Each of Mukul’s 37 thatched-roof villas is distinctly Nicaraguan, showcasing national identity through architecture and design. Exquisite, intricately patterned tiles from Granada’s oldest manufacturer line the floors and walls. Nature scenes come to life on bedside lamps constructed from Masaya volcano mud and then etched by local artists. Grass weavings and deconstructed barrels from Nicaragua’s iconic Flor de Caña rum factory have been reinvented as modern art. Hand-crafted furnishings at once represent the country’s prized wood industry and employ Mukul’s sustainability mantra through the use of fallen trees salvaged during hurricane cleanups. Private plunge pools, expansive decks, and complimentary minibars stocked with national beers such as Toña and Victoria Frost and homemade treats like cajeta de coco (coconut candy) round out the experience.
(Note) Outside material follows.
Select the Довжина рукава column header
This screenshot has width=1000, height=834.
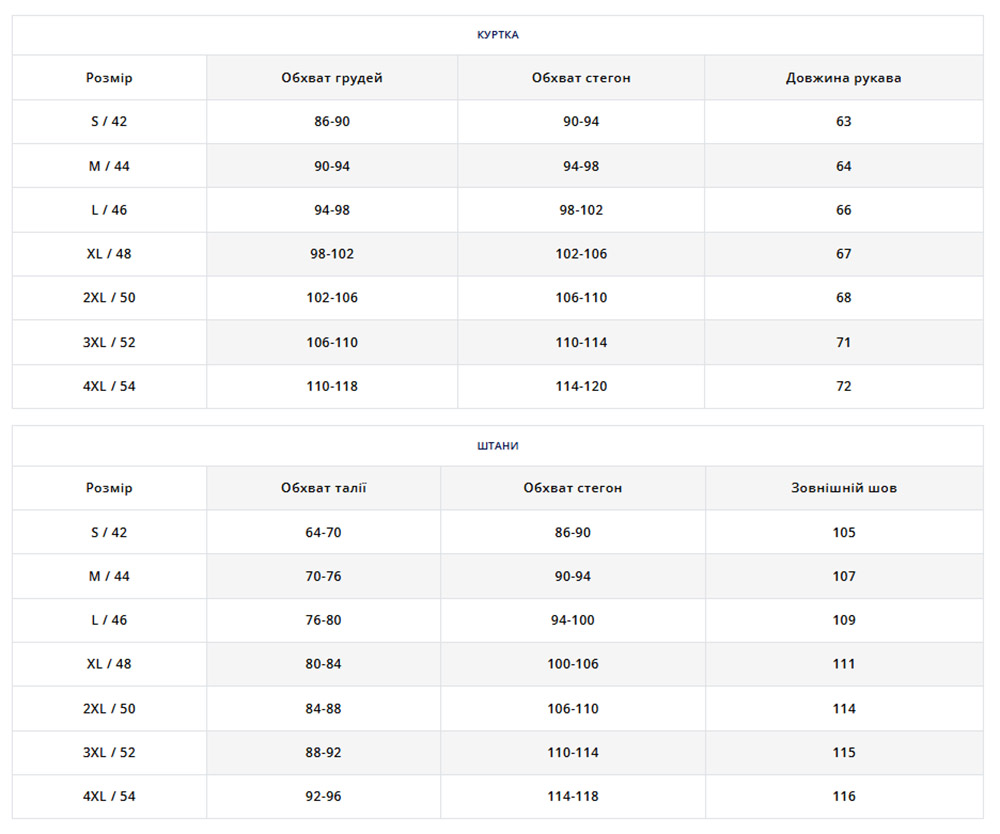(843, 78)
Accommodations take shape as either 621-square-foot bohios or larger beach villas (measuring 2,000 to 3,000 square feet) outfitted with outdoor showers set inside gardens hewed in lava rock, an infinity-edge swimming pool, and separate dining and relaxation pavilions. A partitioned foyer provides personal butlers inconspicuous access to deliver morning coffee and cakes as well as evening nightcaps.
Beyond the posh digs, Mukul has everything one could covet in a top-tier, coastal resort. The Spa Mukul impresses with six thematic sanctuaries, each with a private entrance, bespoke hydrotherapy circuits, and signature treatments. Golfers gravitate toward the championship, David McLay Kidd–designed, 18-hole course cast over a pristine coastal forest. Outdoorsmen revel in snorkeling trips, turtle hatchling releases, and scenic hikes. Beach lovers chill at the Tres Ceibas Beach Club, take surf lessons, or enjoy other watersports like stand-up paddleboarding. Luxury jet-setters adore amenities like the 31-foot, 600-horsepower Spirit of Mukul yacht and weekly events such as the Nica Luau, an all-out beach party and feast every Thursday night.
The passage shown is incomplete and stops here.